Constitutive rubber model suitable for rolling resistance simulations of truck tyres

Abstract

Tyres are a vital vehicle component forming an interface between a vehicle and the road, enabling the generation of braking, steering and traction forces. However, they also generate rolling resistance which researchers have tried to minimise through the years for environmental and economic reasons. Despite numerous attempts to model rolling resistance of tyres there still does not seem to exist a simple, flexible and accepted way of modelling rolling resistance in the time domain as well as parametrising models in an easy and accessible way. This study explores a simple and intuitive way of parametrising a hyperviscoplastic parallel rheological framework. In the experimental part of this study, rubber samples with various amounts of carbon black filler are extracted from a truck tyre section and tested using dynamic mechanical analysis. The test data was used to parametrise the material model. The model consists of Mooney-Rivlin hyperelasticity, 40 Prony elements and 8 perfectly plastic elements with Ogden hyperelasticity. The paper introduces a method to obtain a large number of parameters using only six tuneable parameters, which simplifies the tuning of the model drastically. The parametrised model is suitable for tyre rolling resistance simulations with frequency and strain amplitude dependency of the storage and loss modulus.

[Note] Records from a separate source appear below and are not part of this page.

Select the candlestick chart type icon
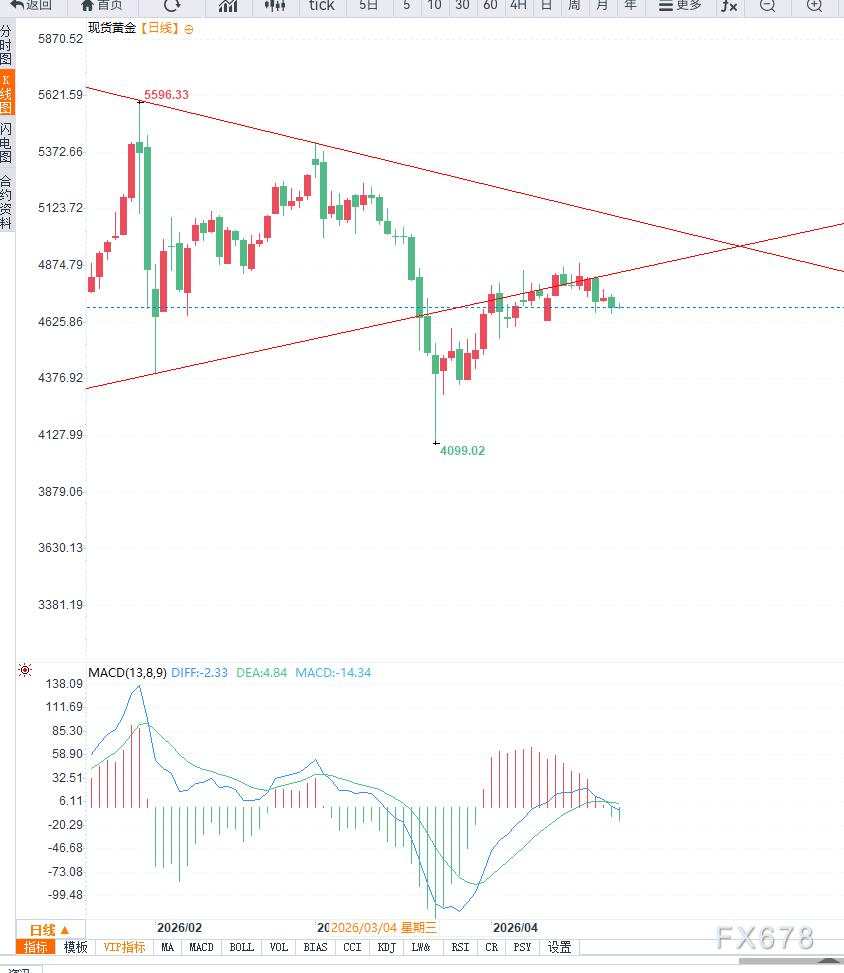 coord(275,5)
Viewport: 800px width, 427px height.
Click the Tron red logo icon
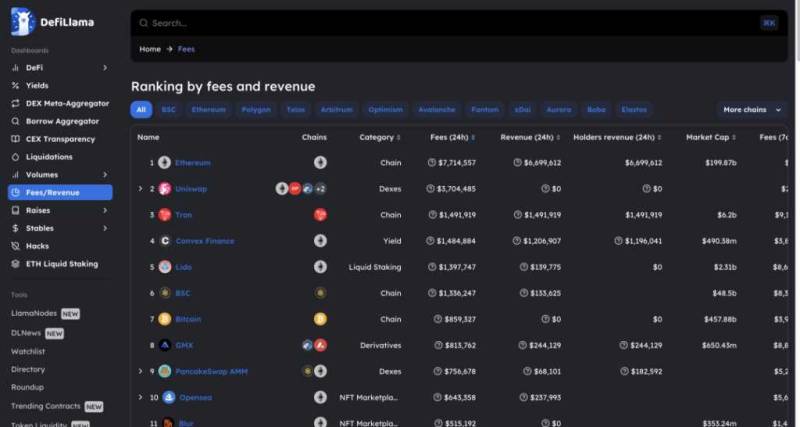pos(164,215)
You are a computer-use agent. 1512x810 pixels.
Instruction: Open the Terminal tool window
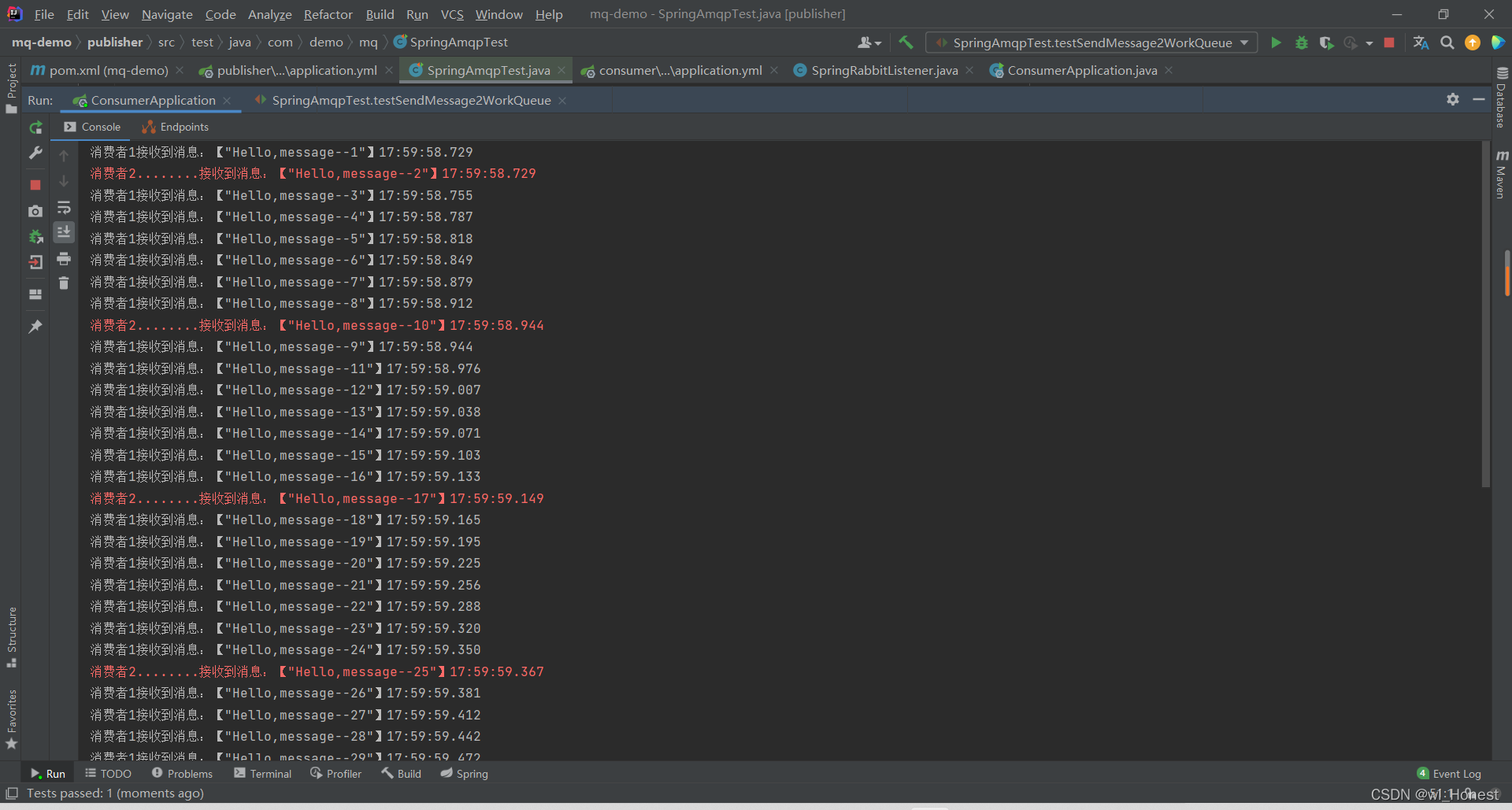click(x=263, y=774)
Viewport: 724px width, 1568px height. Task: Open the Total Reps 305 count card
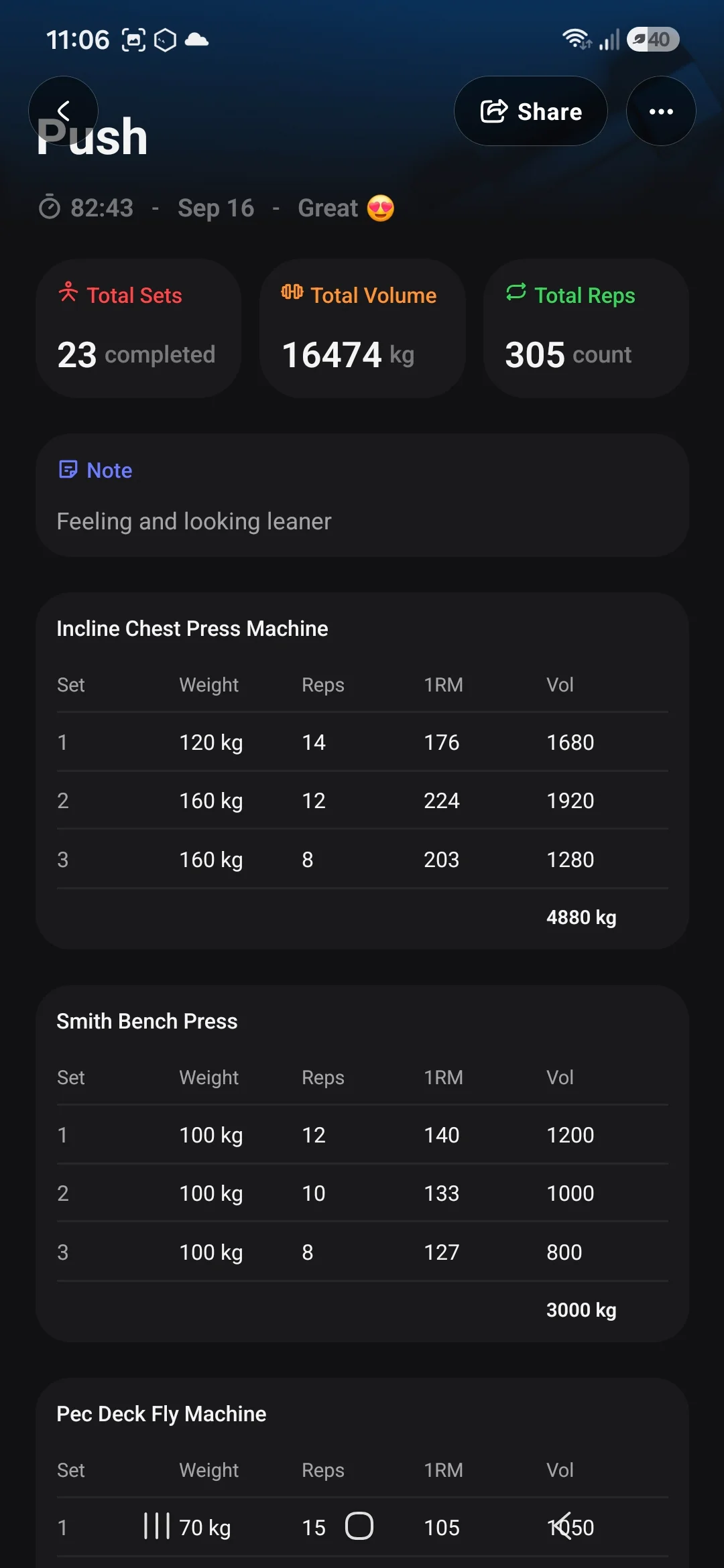[x=586, y=328]
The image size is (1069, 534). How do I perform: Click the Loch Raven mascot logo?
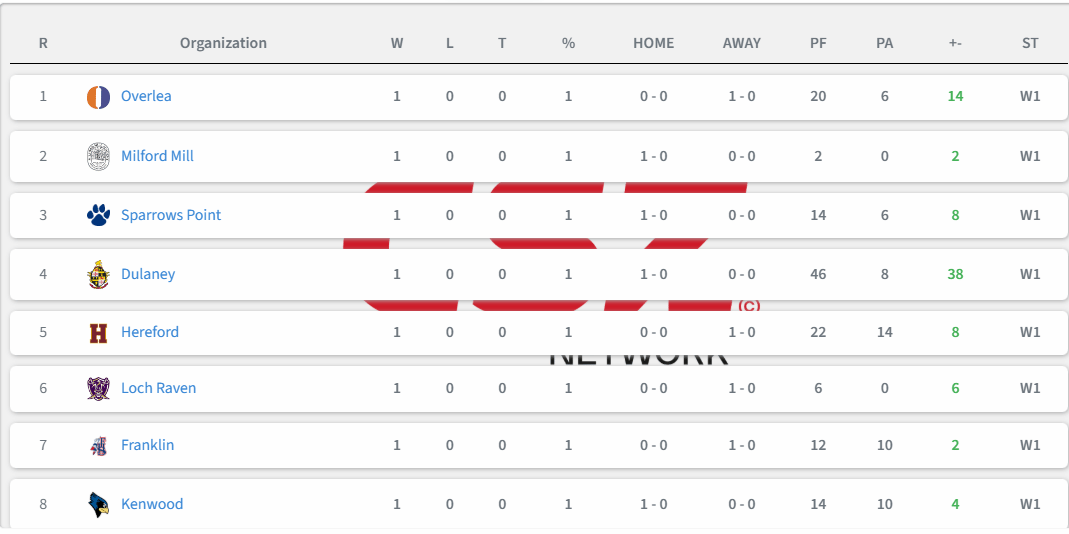tap(98, 388)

A wide range of strain amplitudes and frequencies can be covered with the proposed method and it is possible to achieve a good fit for the storage and loss modulus values with the benefit of only a few tuneable parameters. Additional Prony or plastic networks do not increase the amount of tuneable parameters. Moreover, the method can be used to parametrise the material using manual iterations which is generally not possible for a parallel rheological framework with such a large amount of parameters.